Authors: Kirk Swanson, Jake Lawrence Williams, Eric M Jonas

ICML 2023 | Conference PDF | Archive PDF | Plain Text | LLM Run Details

Reproducibility Variable Result LLM Response
Research Type Experimental We demonstrate that Von Mises Net can generate conformations for arbitrary molecules in a way that is both physically accurate with respect to the Boltzmann distribution and orders of magnitude faster than existing sampling methods. and In this section, we evaluate the speed and accuracy of Von Mises Net.
Researcher Affiliation Academia 1Department of Computer Science, University of Chicago, Chicago, USA. Correspondence to: Kirk Swanson <swansonk1@uchicago.edu>.
Pseudocode No The paper illustrates the architecture and describes the process in text and figures, but does not include structured pseudocode or algorithm blocks.
Open Source Code Yes Code is available at https://github.com/thejonaslab/vonmisesicml-2023.
Open Datasets Yes We used PT-HMC to generate conformations for two datasets of molecules: NMRShift DB and GDB-17 (see details in Appendix B). and For NMRShift DB we took 32,171 molecules from NMRShift DB (Kuhn, 2019) and For GDB-17 we took a random 134,228 molecule subset of the publically-available 50M lead-like molecules made available by the GDB-17 enumeration of chemical space (Ruddigkeit et al., 2012).

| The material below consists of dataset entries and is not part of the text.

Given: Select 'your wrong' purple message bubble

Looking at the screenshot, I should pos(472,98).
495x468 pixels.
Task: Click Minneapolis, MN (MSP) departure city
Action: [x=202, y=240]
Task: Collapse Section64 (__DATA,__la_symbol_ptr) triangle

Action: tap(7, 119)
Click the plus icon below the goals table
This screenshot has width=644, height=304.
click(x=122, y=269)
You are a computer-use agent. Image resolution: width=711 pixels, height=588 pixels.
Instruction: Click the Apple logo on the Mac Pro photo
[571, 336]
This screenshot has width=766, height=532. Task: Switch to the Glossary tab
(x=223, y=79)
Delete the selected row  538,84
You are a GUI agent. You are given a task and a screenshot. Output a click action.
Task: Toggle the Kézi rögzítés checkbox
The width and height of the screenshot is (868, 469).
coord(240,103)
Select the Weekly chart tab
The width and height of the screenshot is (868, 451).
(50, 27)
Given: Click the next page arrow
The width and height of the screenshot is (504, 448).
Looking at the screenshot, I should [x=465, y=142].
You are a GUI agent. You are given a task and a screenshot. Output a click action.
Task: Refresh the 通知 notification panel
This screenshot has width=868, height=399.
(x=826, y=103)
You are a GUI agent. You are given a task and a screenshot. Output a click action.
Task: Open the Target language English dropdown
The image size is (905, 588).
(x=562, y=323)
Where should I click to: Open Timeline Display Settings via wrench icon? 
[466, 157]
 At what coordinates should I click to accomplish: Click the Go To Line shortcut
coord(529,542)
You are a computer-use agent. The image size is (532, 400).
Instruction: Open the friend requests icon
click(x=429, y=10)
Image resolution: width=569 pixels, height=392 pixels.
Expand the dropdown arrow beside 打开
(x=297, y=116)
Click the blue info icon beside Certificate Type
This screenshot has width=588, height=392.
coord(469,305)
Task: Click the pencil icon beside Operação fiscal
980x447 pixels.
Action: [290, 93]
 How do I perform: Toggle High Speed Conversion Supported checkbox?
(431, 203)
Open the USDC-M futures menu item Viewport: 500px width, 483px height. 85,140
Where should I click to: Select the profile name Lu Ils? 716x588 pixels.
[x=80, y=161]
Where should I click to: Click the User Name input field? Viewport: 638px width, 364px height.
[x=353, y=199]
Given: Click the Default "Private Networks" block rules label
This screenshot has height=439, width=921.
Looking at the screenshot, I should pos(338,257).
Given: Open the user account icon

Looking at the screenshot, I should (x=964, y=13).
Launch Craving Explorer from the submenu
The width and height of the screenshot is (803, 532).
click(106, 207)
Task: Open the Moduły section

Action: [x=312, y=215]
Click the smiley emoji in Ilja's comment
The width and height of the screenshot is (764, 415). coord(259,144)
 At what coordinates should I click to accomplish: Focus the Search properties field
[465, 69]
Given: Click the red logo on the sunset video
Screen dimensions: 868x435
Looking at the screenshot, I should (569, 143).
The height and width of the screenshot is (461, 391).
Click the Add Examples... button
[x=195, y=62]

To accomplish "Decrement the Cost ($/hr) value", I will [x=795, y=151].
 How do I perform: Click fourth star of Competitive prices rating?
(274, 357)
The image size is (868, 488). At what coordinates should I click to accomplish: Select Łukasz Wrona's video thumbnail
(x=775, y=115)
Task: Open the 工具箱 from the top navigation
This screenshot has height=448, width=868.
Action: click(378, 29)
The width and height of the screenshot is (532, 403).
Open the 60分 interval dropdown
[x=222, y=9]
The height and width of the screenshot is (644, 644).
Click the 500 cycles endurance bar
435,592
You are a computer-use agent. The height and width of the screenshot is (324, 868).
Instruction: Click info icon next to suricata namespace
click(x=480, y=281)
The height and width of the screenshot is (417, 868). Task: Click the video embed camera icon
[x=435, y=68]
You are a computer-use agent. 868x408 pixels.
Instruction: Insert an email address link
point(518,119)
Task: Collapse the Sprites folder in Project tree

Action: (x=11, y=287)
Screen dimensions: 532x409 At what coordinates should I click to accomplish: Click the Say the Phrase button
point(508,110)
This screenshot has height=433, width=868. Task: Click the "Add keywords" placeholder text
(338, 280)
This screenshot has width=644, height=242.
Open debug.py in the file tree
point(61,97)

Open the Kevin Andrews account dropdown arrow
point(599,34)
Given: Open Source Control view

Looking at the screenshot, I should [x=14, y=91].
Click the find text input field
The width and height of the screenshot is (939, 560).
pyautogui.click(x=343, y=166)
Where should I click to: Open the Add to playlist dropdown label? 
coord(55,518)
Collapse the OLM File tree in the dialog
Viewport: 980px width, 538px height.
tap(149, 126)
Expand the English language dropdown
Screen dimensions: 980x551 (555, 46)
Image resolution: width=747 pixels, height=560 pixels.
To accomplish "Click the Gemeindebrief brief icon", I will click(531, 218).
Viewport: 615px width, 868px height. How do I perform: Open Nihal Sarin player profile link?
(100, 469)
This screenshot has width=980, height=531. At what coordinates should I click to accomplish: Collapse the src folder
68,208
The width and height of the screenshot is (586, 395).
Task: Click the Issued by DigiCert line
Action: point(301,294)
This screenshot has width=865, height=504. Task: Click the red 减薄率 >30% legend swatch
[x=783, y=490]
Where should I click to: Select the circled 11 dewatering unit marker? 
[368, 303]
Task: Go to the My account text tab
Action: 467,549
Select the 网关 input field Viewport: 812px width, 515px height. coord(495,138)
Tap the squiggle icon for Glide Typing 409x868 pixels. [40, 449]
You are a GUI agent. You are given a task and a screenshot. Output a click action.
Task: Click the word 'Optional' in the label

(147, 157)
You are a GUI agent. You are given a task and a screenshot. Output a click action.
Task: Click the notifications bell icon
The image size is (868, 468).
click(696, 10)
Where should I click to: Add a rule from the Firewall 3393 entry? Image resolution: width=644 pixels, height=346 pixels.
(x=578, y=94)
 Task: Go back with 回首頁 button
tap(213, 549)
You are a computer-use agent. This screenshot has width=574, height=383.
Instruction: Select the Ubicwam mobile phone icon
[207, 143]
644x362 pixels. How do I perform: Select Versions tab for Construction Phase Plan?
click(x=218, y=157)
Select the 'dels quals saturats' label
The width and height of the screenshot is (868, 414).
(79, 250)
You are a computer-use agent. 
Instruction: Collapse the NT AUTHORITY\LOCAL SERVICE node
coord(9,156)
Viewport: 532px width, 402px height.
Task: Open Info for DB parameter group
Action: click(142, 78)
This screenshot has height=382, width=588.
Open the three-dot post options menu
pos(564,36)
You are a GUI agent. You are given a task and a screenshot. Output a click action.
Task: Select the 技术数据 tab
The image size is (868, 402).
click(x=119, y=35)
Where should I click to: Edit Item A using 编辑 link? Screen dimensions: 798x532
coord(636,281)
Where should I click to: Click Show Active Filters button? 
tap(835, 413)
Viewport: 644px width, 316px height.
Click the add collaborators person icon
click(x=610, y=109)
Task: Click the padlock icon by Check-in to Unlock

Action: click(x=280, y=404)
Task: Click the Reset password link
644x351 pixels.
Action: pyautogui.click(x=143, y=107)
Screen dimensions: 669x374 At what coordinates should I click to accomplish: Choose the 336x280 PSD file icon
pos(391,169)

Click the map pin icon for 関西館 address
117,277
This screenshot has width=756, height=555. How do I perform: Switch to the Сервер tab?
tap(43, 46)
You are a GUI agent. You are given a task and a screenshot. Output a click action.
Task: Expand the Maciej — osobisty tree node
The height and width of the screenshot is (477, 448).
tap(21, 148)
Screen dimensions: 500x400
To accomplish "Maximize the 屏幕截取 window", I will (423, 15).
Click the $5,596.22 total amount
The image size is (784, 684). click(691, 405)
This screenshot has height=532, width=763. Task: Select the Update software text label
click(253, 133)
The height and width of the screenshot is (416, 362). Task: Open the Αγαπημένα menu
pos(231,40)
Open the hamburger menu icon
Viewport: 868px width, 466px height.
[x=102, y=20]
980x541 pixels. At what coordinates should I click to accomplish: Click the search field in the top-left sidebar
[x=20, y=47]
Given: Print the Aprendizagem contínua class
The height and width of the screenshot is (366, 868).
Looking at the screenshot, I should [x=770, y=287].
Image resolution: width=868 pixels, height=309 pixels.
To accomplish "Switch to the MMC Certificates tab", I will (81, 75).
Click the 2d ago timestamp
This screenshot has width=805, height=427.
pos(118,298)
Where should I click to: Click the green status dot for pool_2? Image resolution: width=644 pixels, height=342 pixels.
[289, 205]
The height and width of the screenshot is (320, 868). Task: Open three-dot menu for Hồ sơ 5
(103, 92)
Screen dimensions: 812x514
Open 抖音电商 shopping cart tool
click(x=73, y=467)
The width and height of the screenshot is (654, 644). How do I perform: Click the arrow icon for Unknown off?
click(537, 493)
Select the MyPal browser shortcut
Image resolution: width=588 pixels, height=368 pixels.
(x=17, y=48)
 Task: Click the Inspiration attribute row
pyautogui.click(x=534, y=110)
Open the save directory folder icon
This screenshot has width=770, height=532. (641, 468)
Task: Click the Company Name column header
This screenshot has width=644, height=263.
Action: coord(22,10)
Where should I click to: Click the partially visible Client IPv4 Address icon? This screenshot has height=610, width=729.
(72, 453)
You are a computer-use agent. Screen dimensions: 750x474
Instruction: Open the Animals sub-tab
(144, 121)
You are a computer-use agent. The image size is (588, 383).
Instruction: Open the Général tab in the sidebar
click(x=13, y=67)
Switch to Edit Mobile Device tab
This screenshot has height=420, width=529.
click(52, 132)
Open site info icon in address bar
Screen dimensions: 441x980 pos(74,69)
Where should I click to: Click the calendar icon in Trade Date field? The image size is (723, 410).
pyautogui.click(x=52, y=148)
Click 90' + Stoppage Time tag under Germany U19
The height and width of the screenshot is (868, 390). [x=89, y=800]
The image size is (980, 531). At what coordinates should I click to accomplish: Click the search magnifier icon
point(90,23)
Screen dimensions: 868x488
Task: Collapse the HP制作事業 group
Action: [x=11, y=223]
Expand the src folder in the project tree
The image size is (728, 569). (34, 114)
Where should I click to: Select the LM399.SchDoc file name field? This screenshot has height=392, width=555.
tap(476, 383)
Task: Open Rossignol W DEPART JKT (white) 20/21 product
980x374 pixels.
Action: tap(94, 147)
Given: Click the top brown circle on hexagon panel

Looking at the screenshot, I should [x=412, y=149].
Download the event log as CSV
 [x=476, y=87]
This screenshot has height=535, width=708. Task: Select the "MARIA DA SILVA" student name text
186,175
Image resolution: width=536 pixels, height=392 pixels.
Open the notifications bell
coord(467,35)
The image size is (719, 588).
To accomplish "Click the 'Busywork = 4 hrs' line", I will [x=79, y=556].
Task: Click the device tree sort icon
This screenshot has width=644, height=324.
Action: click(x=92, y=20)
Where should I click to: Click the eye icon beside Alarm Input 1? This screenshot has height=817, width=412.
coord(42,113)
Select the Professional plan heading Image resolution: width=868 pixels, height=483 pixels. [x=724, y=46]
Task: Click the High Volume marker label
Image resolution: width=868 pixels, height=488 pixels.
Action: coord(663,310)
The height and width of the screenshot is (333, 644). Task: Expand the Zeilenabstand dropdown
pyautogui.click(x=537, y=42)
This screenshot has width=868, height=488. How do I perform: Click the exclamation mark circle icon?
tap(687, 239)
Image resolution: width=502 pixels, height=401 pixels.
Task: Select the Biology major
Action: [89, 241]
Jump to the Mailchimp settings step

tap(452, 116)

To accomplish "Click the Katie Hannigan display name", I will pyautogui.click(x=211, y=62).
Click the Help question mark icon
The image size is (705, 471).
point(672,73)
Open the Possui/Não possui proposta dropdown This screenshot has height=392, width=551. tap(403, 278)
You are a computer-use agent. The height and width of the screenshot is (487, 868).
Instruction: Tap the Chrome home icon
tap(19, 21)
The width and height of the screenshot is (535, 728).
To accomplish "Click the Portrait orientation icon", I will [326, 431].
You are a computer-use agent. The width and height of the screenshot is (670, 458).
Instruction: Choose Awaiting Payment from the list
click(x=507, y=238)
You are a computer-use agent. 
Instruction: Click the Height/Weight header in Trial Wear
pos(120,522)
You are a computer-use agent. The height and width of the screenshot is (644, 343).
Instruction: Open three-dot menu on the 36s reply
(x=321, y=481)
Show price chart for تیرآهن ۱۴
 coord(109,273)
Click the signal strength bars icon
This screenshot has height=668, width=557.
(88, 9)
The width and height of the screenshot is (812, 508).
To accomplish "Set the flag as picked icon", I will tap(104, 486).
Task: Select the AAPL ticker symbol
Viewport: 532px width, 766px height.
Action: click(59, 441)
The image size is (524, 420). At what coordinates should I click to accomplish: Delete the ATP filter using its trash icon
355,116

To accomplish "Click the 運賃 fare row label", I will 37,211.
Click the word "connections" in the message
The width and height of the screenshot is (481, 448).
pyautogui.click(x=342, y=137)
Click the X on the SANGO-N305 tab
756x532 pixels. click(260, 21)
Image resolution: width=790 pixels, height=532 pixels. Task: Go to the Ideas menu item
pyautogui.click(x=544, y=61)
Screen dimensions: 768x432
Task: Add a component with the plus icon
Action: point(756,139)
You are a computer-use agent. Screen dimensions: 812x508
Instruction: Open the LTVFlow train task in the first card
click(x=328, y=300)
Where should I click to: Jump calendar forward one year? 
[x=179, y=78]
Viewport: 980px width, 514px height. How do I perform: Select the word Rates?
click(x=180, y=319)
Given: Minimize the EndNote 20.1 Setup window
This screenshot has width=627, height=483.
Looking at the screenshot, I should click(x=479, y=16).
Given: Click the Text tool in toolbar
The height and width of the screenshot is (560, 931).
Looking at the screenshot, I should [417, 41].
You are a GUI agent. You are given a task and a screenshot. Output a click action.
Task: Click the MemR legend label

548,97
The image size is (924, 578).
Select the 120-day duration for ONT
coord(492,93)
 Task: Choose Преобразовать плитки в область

Dataset Splits No We split each of these datasets into training (NMRShift DB-train and GDB-17-train) and test (NMRShift DB-test and GDB-17-test) datasets by computing a hash... This produces an 80/20 train/test split. The paper mentions 'validation loss' in Appendix J, implying a validation set, but does not provide its specific size or split methodology from the training data.
Hardware Specification Yes 100 conformers were generated for each molecule on a 64-core machine that has a single NVIDIA Ge Force RTX 2080 Ti GPU. and Training on NMRShift DB-train took 7.7 hours and training on GDB-17-train took 16.7 hours on a single NVIDIA Ge Force RTX 2080 Ti GPU.
Software Dependencies No The paper mentions software like RDKit and MMFF but does not provide specific version numbers for these or other key dependencies.
Experiment Setup Yes We use 20 graph convolution layers, a hidden size of 256, a batch size of 32, and the Adam optimizer with a learning rate of 0.0001. We use gradient clipping for all of the model parameters with a cutoff value of 1.0.